Офицер Британских военно-воздушных сил, который в войну побывал на Коморских островах, написал мне, что тогда приходилось трудно с продуктами и они (он просил меня не возмущаться) глушили рыбу взрывчаткой. Много необычных созданий являлось на свет из глубин; и теперь, увидев фотографию целаканта, он почти уверен, что эта рыба частенько им попадалась.

Потомки немца-миссионера, который в свое время жил около Килиманджаро, сообщали, что в тех краях и поныне обитают летучие драконы. Члены семьи миссионера много раз слышали о драконах от местных жителей, а один даже видел ночью зверя в полете. Я не оспаривал и не оспариваю возможности того, что подобное существо сохранилось до наших дней.

Автор другого письма описывал встречу с драконом на нашем южном побережье. Зверь оставил отчетливые следы, прежде чем исчез в густых зарослях; известили полицию, но дракона так и не удалось найти. Я думаю, это был легуан (большая южноафриканская ящерица).

О том, что видели целаканта, писали из многих стран. Американский солдат уверял, что целакантов очень много на рынках Кореи. Одна женщина с Бермудских островов сообщала, что ей предлагал целаканта местный рыбак. Меня укоряли за то, что я назвал рыбу в честь Малана, дескать, гораздо правильнее было бы увековечить имя островитянина, который ее поймал. Один гражданин США в письме о целаканте выражал сочувствие мне, живущему в столь ужасной стране. Он основывал свое представление об ЮАС на рассказах южноафриканского профессора, который у него гостил. Я ответил, что много лет назад слышал рассказ одного американца о его родине, после чего все мы благодарили бога за то, что живем в ЮАС.

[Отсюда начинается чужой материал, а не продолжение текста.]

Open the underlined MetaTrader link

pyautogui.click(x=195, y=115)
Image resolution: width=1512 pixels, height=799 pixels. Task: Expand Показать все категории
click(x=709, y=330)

А один американский ихтиолог писал: «Теперь я могу умереть счастливым: мне довелось увидеть, как американская общественность волнуется из-за рыбы!»

Передачу дурбанского радио приняли очень хорошо, хотя друзья шутливо упрекали меня в том, что я своим взволнованным рассказом заставил плакать многих слушателей. Во всяком случае, мой маленький сынишка был очень расстроен.

Открытие целаканта повлекло за собой неожиданные последствия. Во всем мире возрос спрос на книги о рыбах. Я когда-то послал образец чешуи первого целаканта в один американский музей. До сих пор его хранили в сейфе, теперь же экспонировали, и тысячи людей выстраивались в очередь, чтобы его увидеть. Видный член английского парламента, критикуя своего оппонента, обозвал его «целакантом» на том основании, что тот очень долго молчал и было сюрпризом обнаружить, что он еще жив. Последовал остроумный ответ: дескать, целакант живуч и вынослив и говорит лишь в тех случаях, когда ему есть что сказать.,.

 

Глава 16 Крушение

 

Факты—поимка малании на Анжуане и собранные Хантом сведения — как будто говорили за то, что родина современных целакантов — Коморские острова. В то же время было ясно, что целаканты вряд ли водятся там в изобилии. И хотя среда, в которой жила малания, целиком отвечала моим предположениям, я слишком хорошо понимал, что найти где-то целаканта — еще не значит найти его родину.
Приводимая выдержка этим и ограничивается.